Los huertos urbanos: pros y un contra

Razones como la sostenibilidad y el autoconsumo han propiciado que en España hayan crecido más de 14.000 plantaciones dentro de las ciudades en menos de veinte años.

En la era de la comida real, de la lectura de los ingredientes, del amor por el campo y lo que brota de él, nacen los huertos urbanos. Unos lugares donde experimentar el trabajo de antaño y del que crecen sabores de antes, olores de nuestros abuelos y colores vivos de las hortalizas de temporada.

Razones como la sostenibilidad y el autoconsumo han promovido la extensión de los huertos dentro de las ciudades. Gracias al estudio dirigido por Gregorio Ballesteros, podemos saber que en España se han creado más de catorce mil parcelas de cosecha urbana en menos de veinte años. La mayoría de ellos se suelen situar en parcelas abandonadas y solares públicos de los barrios de las grandes urbes. Con ello se quiere fomentar las actividades comunales así como ser el pulmón verde de las zonas de viviendas.

Empresas como Ecoembes han aprovechado esta oportunidad para lanzar su proyecto Huertos de Biodiversidad junto a Global Nature. Consiste en un plan que promueve colaboraciones entre centros educativos y de educación ambiental de Castilla La Mancha, El Hierro y la Comunidad Valenciana así como recuperar la biodiversidad agrícola amenazada de esas zonas con el objetivo de formar a los jóvenes en áreas como el reciclaje, la materia y la energía.

Si bien es cierto que lo bueno supera a lo negativo, no podemos olvidar que estos huertos están dentro de las ciudades y eso significa que están más cerca de la contaminación características de urbes como Madrid. Es más, un estudio de la Universidad de Bolonia, asegura que los productos cultivados en las ciudades contienen mayores niveles de metales pesados debido a su cercanía a las carreteras, industrias o ferrocarriles.

Conociendo lo bueno y lo malo… ¿Qué crees? Huertos urbano ¿sí o no?

Ejercicio 1
Reproduce al pie de la letra el tramo del artículo sobre huertos urbanos comprendido entre "Razones como la sostenibilidad y el autoconsumo han promovido" y "zonas de viviendas.".
Ejercicio 2
Enumera las zonas en las que, según el artículo sobre huertos urbanos, el proyecto Huertos de Biodiversidad promueve colaboraciones entre centros educativos y de educación ambiental.
El material que aparece a continuación no guarda relación con el artículo sobre huertos urbanos.

(Elementos de una fuente de datos)
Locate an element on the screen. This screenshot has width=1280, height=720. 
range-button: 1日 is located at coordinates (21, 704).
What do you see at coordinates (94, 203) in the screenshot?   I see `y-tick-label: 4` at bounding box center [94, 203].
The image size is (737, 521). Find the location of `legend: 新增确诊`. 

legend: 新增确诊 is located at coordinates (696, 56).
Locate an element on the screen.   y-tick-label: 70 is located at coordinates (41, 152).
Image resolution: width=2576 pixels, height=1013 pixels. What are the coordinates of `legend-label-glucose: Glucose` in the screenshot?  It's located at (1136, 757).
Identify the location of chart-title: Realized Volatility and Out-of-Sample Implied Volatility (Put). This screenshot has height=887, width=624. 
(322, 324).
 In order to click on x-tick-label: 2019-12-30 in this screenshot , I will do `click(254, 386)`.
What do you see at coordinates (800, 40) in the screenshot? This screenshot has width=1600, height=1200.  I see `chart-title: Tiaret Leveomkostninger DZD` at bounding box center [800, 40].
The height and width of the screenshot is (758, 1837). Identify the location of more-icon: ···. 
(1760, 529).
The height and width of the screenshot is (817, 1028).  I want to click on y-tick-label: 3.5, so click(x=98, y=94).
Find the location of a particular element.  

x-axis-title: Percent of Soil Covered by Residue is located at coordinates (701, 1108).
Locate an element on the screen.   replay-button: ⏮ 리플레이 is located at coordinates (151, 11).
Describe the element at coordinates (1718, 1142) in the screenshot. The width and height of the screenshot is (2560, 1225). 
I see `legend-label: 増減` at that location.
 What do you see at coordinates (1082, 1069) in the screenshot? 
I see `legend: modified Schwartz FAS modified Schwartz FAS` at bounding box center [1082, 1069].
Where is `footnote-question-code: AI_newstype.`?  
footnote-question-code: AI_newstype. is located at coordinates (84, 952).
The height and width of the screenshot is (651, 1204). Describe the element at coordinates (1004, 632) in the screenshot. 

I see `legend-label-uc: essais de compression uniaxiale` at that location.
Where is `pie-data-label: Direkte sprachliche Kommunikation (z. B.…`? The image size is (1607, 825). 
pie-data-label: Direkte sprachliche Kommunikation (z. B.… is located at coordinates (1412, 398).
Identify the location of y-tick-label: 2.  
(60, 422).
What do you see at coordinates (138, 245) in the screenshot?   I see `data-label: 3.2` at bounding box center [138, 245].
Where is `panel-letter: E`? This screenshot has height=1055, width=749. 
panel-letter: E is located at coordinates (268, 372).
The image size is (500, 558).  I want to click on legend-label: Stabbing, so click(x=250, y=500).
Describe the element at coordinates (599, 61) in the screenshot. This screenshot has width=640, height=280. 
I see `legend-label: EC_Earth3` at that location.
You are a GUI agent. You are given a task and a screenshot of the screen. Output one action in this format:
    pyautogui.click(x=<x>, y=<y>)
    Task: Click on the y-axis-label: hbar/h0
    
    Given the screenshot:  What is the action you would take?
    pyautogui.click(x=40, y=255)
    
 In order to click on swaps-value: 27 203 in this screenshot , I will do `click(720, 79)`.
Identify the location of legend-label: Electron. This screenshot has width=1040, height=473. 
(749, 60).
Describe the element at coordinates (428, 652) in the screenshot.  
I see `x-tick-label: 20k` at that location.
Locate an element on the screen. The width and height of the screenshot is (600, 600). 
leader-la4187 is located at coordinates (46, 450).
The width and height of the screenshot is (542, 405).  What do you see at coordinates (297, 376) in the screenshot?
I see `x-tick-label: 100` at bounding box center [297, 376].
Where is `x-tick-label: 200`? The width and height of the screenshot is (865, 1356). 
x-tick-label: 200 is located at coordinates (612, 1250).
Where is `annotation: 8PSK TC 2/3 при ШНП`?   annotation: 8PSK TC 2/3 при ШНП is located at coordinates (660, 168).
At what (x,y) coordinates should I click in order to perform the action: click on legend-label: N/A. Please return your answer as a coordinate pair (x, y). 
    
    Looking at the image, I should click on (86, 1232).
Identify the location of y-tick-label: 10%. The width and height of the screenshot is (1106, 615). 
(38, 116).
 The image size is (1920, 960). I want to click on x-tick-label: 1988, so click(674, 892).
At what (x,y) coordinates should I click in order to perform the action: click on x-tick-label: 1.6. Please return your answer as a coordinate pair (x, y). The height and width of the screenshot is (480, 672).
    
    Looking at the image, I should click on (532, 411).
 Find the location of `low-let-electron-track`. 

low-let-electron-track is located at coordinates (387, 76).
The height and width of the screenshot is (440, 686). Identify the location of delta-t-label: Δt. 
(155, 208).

Solución 1
Razones como la sostenibilidad y el autoconsumo han promovido la extensión de los huertos dentro de las ciudades. Gracias al estudio dirigido por Gregorio Ballesteros, podemos saber que en España se han creado más de catorce mil parcelas de cosecha urbana en menos de veinte años. La mayoría de ellos se suelen situar en parcelas abandonadas y solares públicos de los barrios de las grandes urbes. Con ello se quiere fomentar las actividades comunales así como ser el pulmón verde de las zonas de viviendas.

Solución 2
Castilla La Mancha, El Hierro y la Comunidad Valenciana.